Therefore, X-rays and EB are not preferred as exposure light.

For the above reasons, finer than 0.13 μm
To form a fine resist pattern,
Xe having a shorter wavelength than the ArF excimer laser_TwoLes
Laser light (wavelength: 172 nm band), F_TwoLaser light (wavelength:
157 nm band), Kr_TwoLaser light (wavelength: 146 nm
Band), ArKr laser light (wavelength: 134 nm band), Ar
_TwoLaser light (wavelength: 126 nm band) or soft X-ray (wavelength:
13nm band, 11nm band or 5nm band)
Is required.

Accordingly, the present inventors have proposed that a resist film made of a conventionally known resist material is applied to F ₂
Pattern exposure was performed using laser light (wavelength: 157 nm band) to form a resist pattern.

However, a resist pattern having a rectangular cross-sectional shape could not be obtained, and only a resist pattern having a poor pattern shape could be obtained.

In view of the above, the present invention provides an exposure light of 1n
It is an object of the present invention to obtain a good pattern shape when forming a resist pattern using light having a wavelength in an m band to a 180 nm band.

[0012]

Means for Solving the Problems The present inventors have found that a resist material conventionally known, specifically, a resist material containing a polyhydroxystyrene derivative or a polyacrylic acid derivative as a main component is used. As a result of considering the cause of the poor pattern shape of the resist pattern, it was found that the carbonyl group contained in the polyhydroxystyrene derivative or the polyacrylic acid derivative was 1 nm band to 180 nm.
Exposure light having a wavelength in the range of 1 nm to 180 nm cannot sufficiently reach the bottom of the resist film due to high absorption of light having a wavelength in the nm band. I found out.

Formula 4 shows an example of the structural formula of a polyhydroxystyrene derivative used as a positive resist material for a KrF excimer laser.
1 shows an example of a structural formula of a polyacrylic acid derivative used as a positive resist material for an ArF excimer laser.

[0014]

Embedded image

[0015]

Embedded image

Further, the present inventors have proposed that the resist film 1n
As a result of various studies on measures for reducing the absorbency for light having a wavelength in the m band to 180 nm band, when the sulfonate ester is included in the resist material, the wavelength in the 1 nm to 180 nm band of the resist film is reduced. It has been found that the light absorptivity decreases.

This is because the sulfonyl group, which is the light absorbing portion in the sulfonate, has a wavelength of 1 nm to 180 nm as compared with the carbonyl group contained in the polyhydroxystyrene derivative or the polyacrylic acid derivative. This is due to the low absorption.

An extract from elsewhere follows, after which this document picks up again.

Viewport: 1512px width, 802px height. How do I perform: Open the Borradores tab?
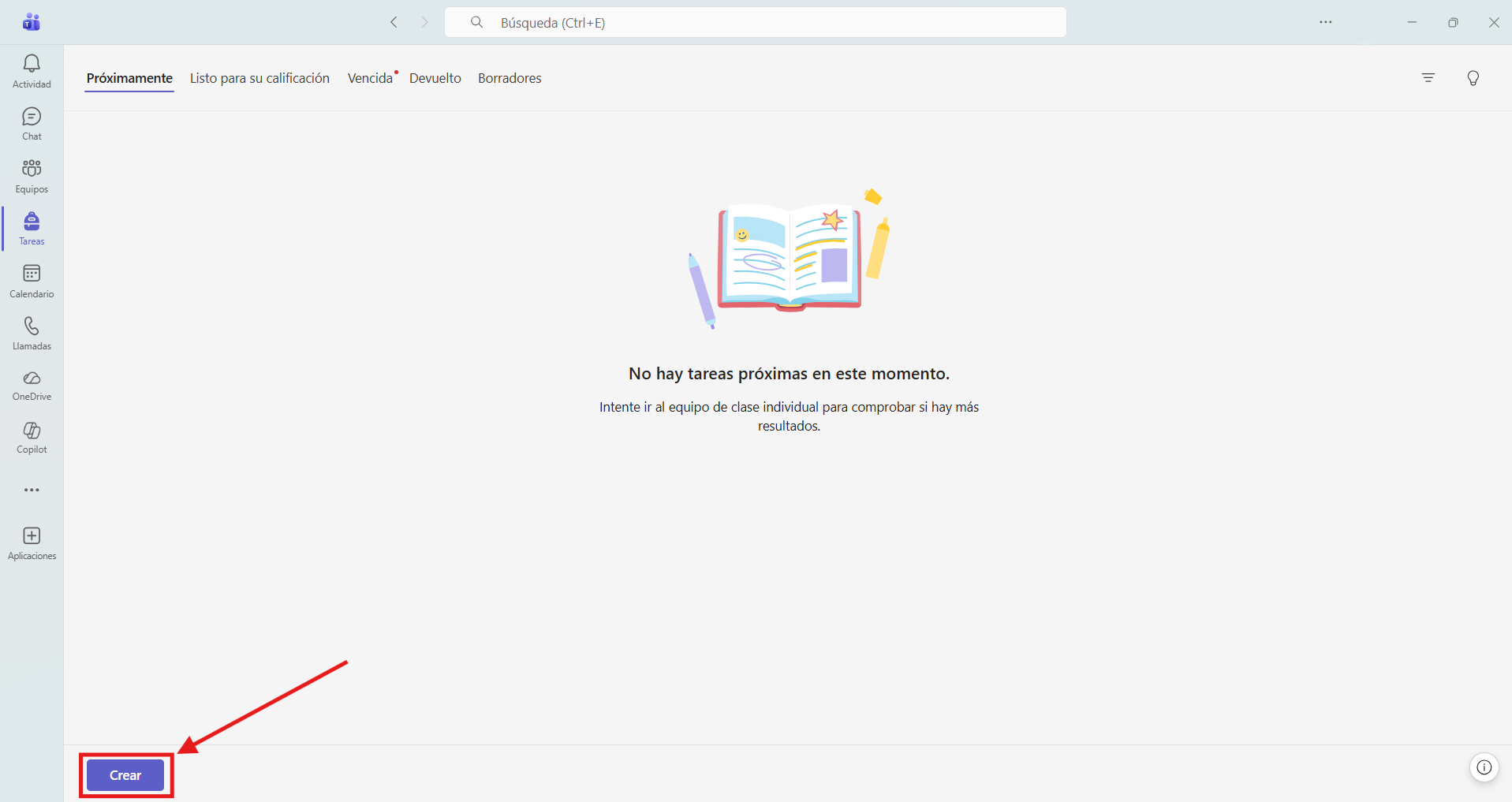510,78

The present invention has been made based on the above findings. Specifically, the first pattern forming method according to the present invention is directed to a resist material having a base resin having a sulfonyl group in a side chain. Forming a resist film by applying a resist on a substrate;
The method includes a step of performing pattern exposure by irradiating exposure light having a band wavelength, and a step of forming a resist pattern by developing the pattern-exposed resist film with a developer.

According to the first pattern forming method, since the base resin of the resist material has a sulfonyl group in the side chain, the absorbability of the resist film with respect to exposure light having a wavelength of 1 nm to 180 nm is reduced. Obi-18
The transmittance of the exposure light having a wavelength in the 0 nm band to the resist film is increased. Therefore, the exposure light having a wavelength in the range of 1 nm to 180 nm can sufficiently reach the bottom of the resist film, so that a resist pattern having a good pattern shape can be formed.

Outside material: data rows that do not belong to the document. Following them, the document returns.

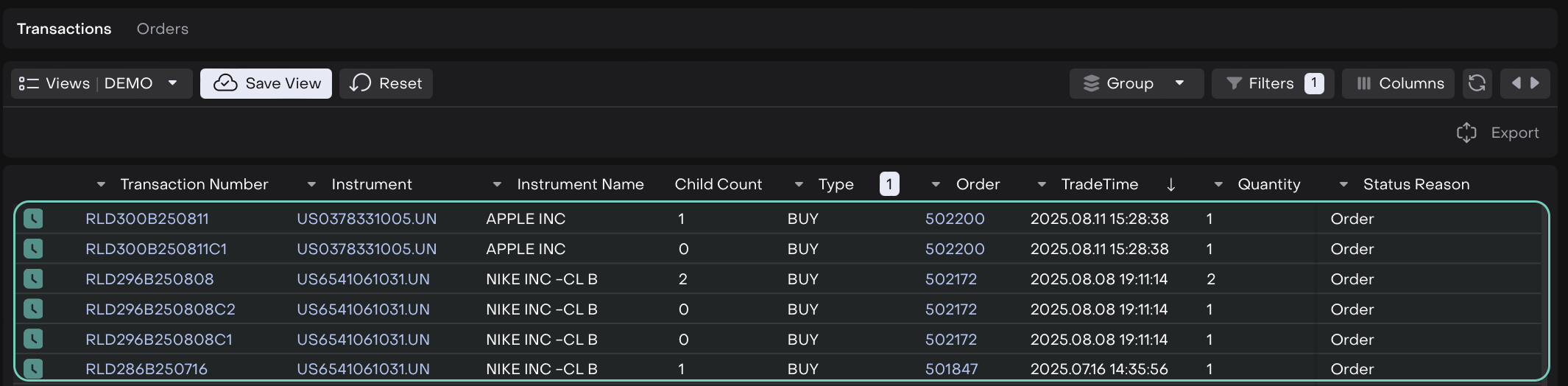Click TradeTime descending sort arrow
Screen dimensions: 1568x386
(x=1170, y=184)
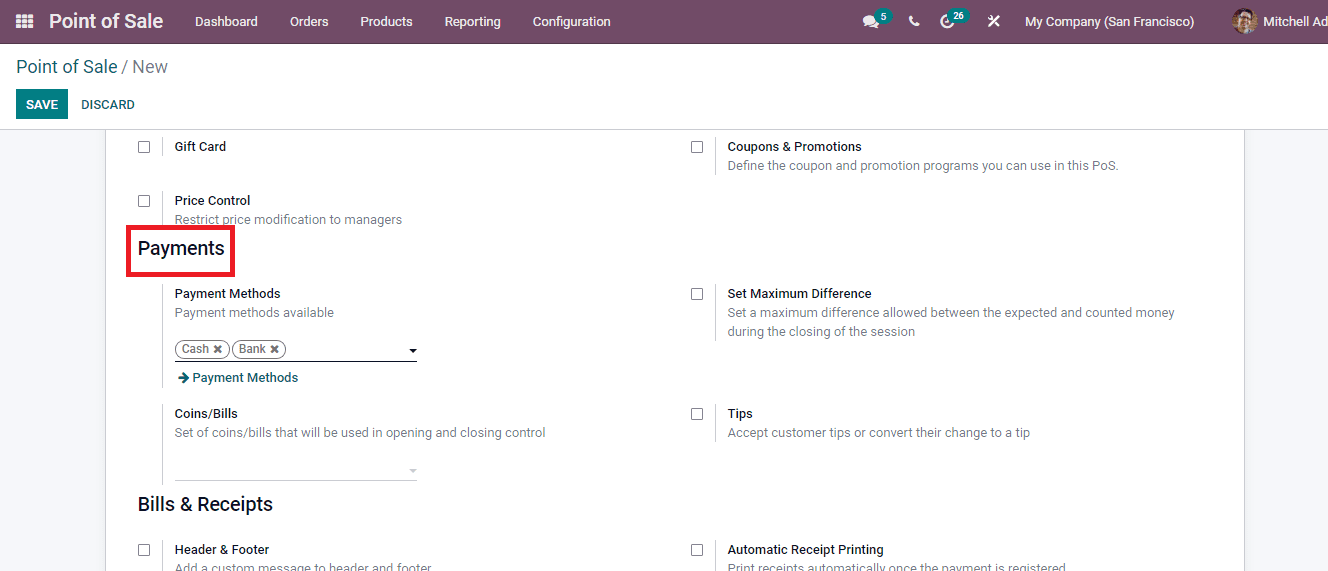Open the Reporting menu
Image resolution: width=1328 pixels, height=571 pixels.
point(472,22)
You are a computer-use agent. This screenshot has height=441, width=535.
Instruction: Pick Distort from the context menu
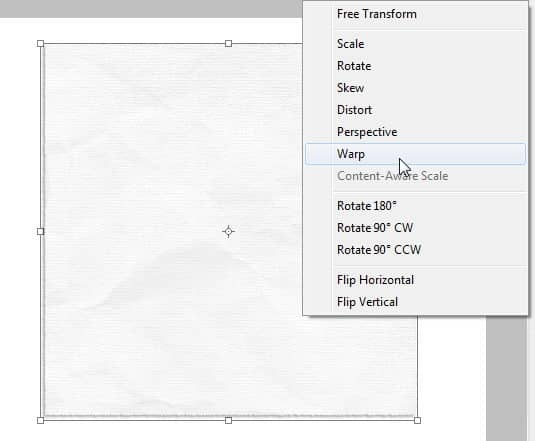pos(415,110)
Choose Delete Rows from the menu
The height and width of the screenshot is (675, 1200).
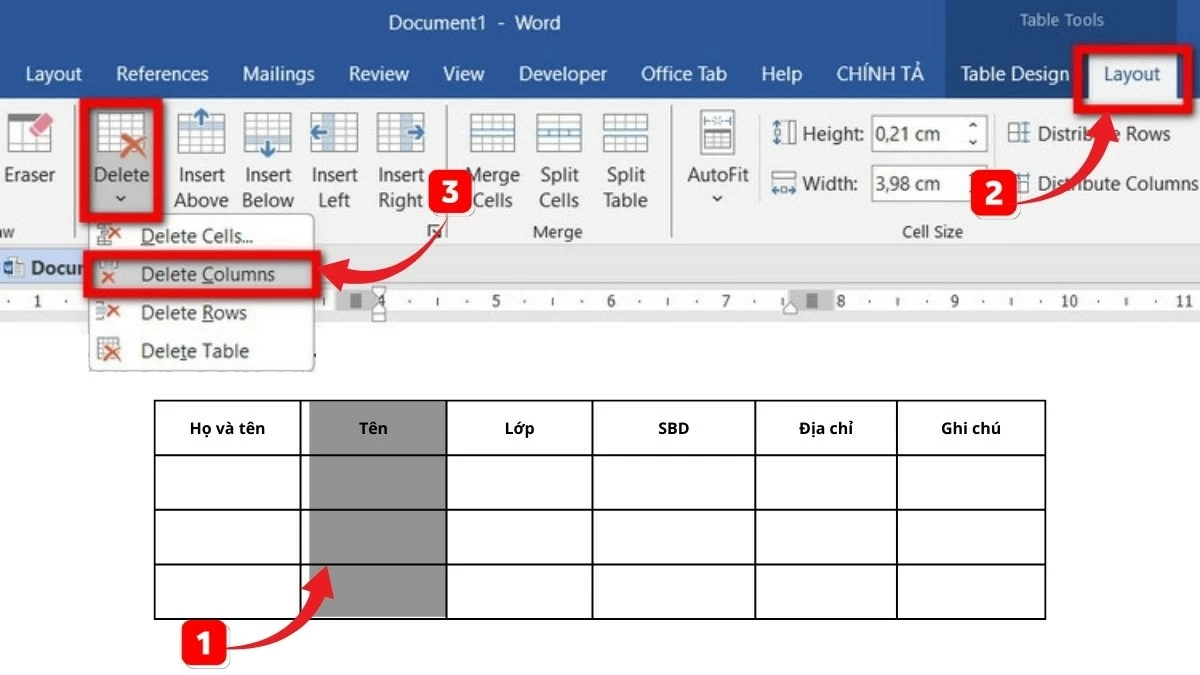pos(193,313)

In the first pattern forming method, the base resin preferably has a sulfonate ester in a side chain.

In this case, since the side chains of the base resin are cut by the pattern exposure, the solubility of the base resin in the developing solution can be easily changed.

In the first pattern forming method, the base resin preferably has sulfonic acid in a side chain.

In this manner, the adhesion of the resist film to the substrate can be improved, and the solubility of the resist film in the developing solution can be controlled.

In the first pattern formation method, the resist material preferably further comprises a resin having sulfonic acid in a side chain.

In this manner, the adhesion of the resist film to the substrate can be improved, and the solubility of the resist film in a developing solution can be controlled.

In the first pattern forming method, the base resin preferably contains a compound represented by any one of the general formulas (1) to (5) in [Chemical Formula 6].

[0027]

Embedded image (Where R is a sulfonate, and R ₁ is
Hydrogen atom, a hydroxyl group or an alkyl group, R ₂ and R
₃ is the same or different and is a hydrogen atom or an alkyl group. )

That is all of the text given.